Probably the problem least addressed in generator systems today is the one that will take the 
longest to solve. This is the problem of guiding the generation process through its choices 
when multiple options exist to handle any given input. 
The generator user has to specify not only the semantic content of the desired text, but also its 
pragmatic – interpersonal and situational – effects. Very little research has been performed on 
this question beyond a handful of small-scale pilot studies. What is required: Classifications 
of the types of reader characteristics and goals, the types of author goals, and the interpersonal 
and situational aspects that affect the form and content of language; theories of how these 
aspects affect the generation process; implemented rules and/or planning systems that guide 
generator systems’ choices; criteria for evaluating appropriateness of general text in specified 
communicative situations. 
Effective presentations require the appropriate selection of content, allocation to media, and 
fine grained coordination and realization in time and space. Discovery and presentation of 
knowledge may require mixed media (e.g., text, graphics, video, speech and non-speech 
audio) and mixed mode (e.g., linguistic, visual, auditory) displays tailored to the user and 
context. This might include tailoring content and form to the specific physical, perceptual, or 
cognitive characteristics of the user. It might lead to new visualization and browsing 
paradigms for massive multimedia and multilingual repositories that reduce cognitive load or 
task time, increase analytic depth and breadth, or simply increase user satisfaction. A grand 
challenge is the automated generation of coordinated speech, natural language, gesture, 
animation, non-speech audio, generation, possibly delivered via interactive, animated lifelike 
agents. Preliminary experiments suggest that, independent of task performance, agents may 
simply be more engaging/motivating to younger and/or less experienced users. 
Ontologies 
Large-scale ontologies are becoming an essential component of many applications including 
standard search (such as Yahoo and Lycos), e-commerce (such as Amazon and eBay), 
configuration (such as Dell and PC-Order), and government intelligence (such as DARPA’s 
High Performance Knowledge Base program).  As discussed in the preceding paragraphs, 
ontologies will constitute a major source of knowledge needed for several levels of NLP. 
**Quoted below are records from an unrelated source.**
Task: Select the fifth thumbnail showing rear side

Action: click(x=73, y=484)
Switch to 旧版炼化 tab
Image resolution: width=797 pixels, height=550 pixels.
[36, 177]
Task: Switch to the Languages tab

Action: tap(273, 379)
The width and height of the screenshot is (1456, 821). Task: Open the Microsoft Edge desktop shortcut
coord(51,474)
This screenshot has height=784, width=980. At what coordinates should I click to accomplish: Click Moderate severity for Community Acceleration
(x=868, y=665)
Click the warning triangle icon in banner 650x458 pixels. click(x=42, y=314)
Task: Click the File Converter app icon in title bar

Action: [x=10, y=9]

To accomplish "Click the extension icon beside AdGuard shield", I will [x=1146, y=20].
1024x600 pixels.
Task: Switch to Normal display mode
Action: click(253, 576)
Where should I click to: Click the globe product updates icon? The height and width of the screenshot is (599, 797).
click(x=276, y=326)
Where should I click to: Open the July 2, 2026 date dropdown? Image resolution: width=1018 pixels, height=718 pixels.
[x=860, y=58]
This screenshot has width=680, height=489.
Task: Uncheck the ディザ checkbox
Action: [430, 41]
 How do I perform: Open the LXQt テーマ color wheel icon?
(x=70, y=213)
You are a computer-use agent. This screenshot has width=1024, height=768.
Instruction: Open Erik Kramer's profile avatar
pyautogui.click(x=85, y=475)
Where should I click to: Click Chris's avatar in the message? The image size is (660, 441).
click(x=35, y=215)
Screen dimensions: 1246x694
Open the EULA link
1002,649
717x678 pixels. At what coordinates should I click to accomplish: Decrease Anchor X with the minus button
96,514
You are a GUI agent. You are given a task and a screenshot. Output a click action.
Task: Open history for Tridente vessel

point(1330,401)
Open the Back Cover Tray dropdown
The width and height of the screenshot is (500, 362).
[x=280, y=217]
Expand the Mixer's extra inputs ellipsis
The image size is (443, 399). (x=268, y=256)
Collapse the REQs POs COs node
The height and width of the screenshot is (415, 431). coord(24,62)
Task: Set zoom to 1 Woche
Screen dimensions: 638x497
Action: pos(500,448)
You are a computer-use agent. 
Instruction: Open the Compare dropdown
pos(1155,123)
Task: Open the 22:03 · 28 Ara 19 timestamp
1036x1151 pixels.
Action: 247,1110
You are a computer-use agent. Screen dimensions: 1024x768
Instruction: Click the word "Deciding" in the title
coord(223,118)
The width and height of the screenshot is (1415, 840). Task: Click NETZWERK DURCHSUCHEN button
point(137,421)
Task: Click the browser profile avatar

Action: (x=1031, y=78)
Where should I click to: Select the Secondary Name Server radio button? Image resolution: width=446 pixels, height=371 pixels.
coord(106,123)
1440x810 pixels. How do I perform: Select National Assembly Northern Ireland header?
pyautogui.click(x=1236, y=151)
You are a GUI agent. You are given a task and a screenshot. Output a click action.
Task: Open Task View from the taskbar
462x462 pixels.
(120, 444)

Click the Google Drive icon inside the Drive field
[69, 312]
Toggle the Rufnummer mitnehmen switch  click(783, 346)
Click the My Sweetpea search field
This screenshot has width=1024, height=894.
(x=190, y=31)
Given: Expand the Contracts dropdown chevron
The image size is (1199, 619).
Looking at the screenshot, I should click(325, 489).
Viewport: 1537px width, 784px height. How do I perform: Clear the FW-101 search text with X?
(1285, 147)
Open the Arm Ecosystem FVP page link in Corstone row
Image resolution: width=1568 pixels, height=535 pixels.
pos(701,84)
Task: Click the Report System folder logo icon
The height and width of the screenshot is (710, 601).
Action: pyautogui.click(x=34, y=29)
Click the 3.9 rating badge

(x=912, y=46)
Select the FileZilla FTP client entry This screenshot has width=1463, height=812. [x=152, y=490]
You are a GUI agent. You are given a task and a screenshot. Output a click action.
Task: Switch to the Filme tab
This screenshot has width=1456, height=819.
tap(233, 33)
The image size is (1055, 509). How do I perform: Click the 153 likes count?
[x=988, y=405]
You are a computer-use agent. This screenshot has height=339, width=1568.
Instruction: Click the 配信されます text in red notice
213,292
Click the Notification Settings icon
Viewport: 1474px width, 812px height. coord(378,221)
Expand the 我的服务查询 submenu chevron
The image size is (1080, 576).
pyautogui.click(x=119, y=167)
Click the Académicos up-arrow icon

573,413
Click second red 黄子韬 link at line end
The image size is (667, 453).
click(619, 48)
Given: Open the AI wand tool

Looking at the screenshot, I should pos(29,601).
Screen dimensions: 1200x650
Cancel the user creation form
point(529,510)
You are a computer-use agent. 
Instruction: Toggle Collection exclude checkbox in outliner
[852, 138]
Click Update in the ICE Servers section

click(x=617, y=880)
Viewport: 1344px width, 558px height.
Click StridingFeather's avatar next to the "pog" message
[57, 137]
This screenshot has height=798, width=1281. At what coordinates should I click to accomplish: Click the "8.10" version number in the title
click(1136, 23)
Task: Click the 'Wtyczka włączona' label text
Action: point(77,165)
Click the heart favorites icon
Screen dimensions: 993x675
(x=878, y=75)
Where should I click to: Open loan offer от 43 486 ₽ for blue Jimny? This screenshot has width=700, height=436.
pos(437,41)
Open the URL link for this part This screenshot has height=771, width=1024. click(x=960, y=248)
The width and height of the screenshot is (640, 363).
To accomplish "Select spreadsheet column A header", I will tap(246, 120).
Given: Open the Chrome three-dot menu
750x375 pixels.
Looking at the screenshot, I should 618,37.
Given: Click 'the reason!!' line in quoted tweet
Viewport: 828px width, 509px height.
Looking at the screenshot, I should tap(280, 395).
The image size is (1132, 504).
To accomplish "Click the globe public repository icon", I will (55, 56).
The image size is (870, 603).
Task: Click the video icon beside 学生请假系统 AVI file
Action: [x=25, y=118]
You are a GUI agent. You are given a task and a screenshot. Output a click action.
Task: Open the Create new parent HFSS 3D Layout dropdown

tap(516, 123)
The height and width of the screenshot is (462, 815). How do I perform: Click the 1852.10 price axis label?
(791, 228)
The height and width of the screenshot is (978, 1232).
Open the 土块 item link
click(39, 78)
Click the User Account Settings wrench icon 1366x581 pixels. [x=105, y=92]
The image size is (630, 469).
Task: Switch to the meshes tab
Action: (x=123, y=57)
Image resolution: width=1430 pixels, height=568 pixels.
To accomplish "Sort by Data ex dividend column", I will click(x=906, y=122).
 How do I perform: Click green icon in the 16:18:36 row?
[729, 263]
Ontologies are increasingly seen as an important vehicle for describing the semantic content 
of web-based information sources and they are becoming so large that it is not uncommon for 
distributed teams of people to be in charge of the ontology development, design, population, 
and maintenance. 
Ontologies define a vocabulary for researchers who need to share common understanding of 
the structure of information in a domain. It includes machine-interpretable definitions of basic 
concepts in the domain and relations among them. The principal reasons to use an ontology in 
machine translation (MT) and other language technologies are to enable source language 
analyzers and target language generators to share knowledge, to store semantic constraints 
and to resolve semantic ambiguities by making inferences using the concept network of the 
ontology. An ontology contains only language independent information and many other 
semantic relations as well as taxonomic relations. 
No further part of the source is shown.